22 Responses to Girls Made of Snow and Glass by Melissa Bashardoust: A Beautiful Queer Retelling

  1. I keep seeing this book about. I’m glad to know that you loved it so much. I really should check it out!

  2. Glad you loved this one! Everyone seems to loved it too, and I can’t wait to read it myself! I’m curious about the queer retelling aspect, but I’m also interested with the mother/daughter aspect since we all know it wasn’t supposed to end well… I’m curious of how it would be handled!

    • Chiara says:

      Me too! I really hope you like it if you get around to reading it, Tasya! The mother/daughter aspect was EXCELLENT so if you’re interested in that part, definitely give it a go :)

  3. Oh, I need this one. Like right now! I was already curious about it but after you review, I’m pretty sure I’d love it too. You know I love a good queer story – and I like that the romance wasn’t necessarily the main – or only – focus.

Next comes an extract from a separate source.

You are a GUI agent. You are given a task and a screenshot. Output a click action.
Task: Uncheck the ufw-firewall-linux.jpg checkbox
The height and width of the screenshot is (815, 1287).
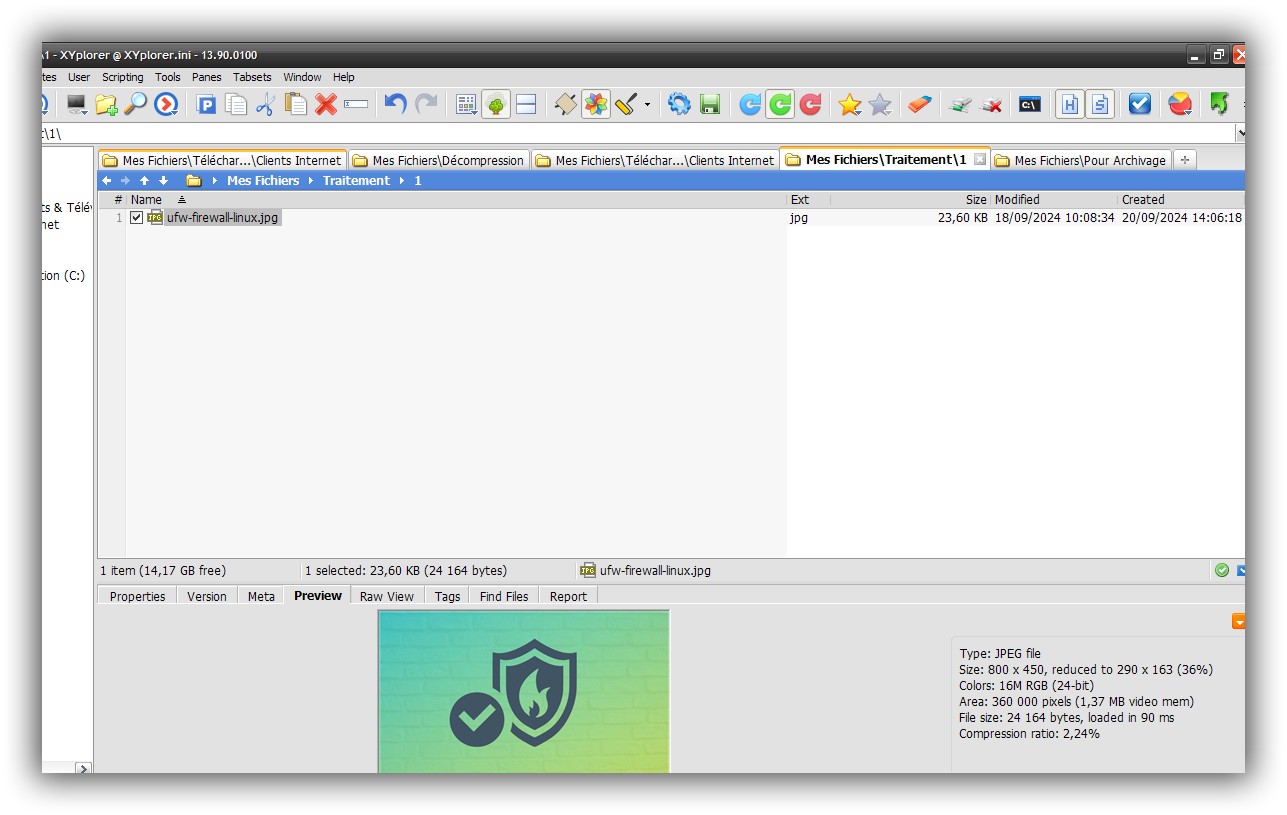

Sometimes that works, but other times it’s nice to have something else going on in the story. And how awesome the stepmother isn’t evil in this one!


    • Chiara says:

      I hope you enjoyed it if you’ve read it already, Lauren! I really think you would like it as well :D The romance was fleshed out enough that even though it wasn’t the main relationship it never felt under-developed, either. And yes, the subversion of the evil stepmother was one of my favourite aspects of this book!

  4. Yesss this was such a good one!! And it’s really exciting to see authors actually working on more queer retellings!?? We truly do need them. And I did love the balance of plot vs romance and also the family dynamics were always interesting ahhhh!! So glad this didn’t disappoint you either!!

    • Chiara says:

      I’m so glad you enjoyed this one, too! I feel like it has flown under the radar too much :( There were so many things to love about it, and I’m sure more people would if they only knew about it!!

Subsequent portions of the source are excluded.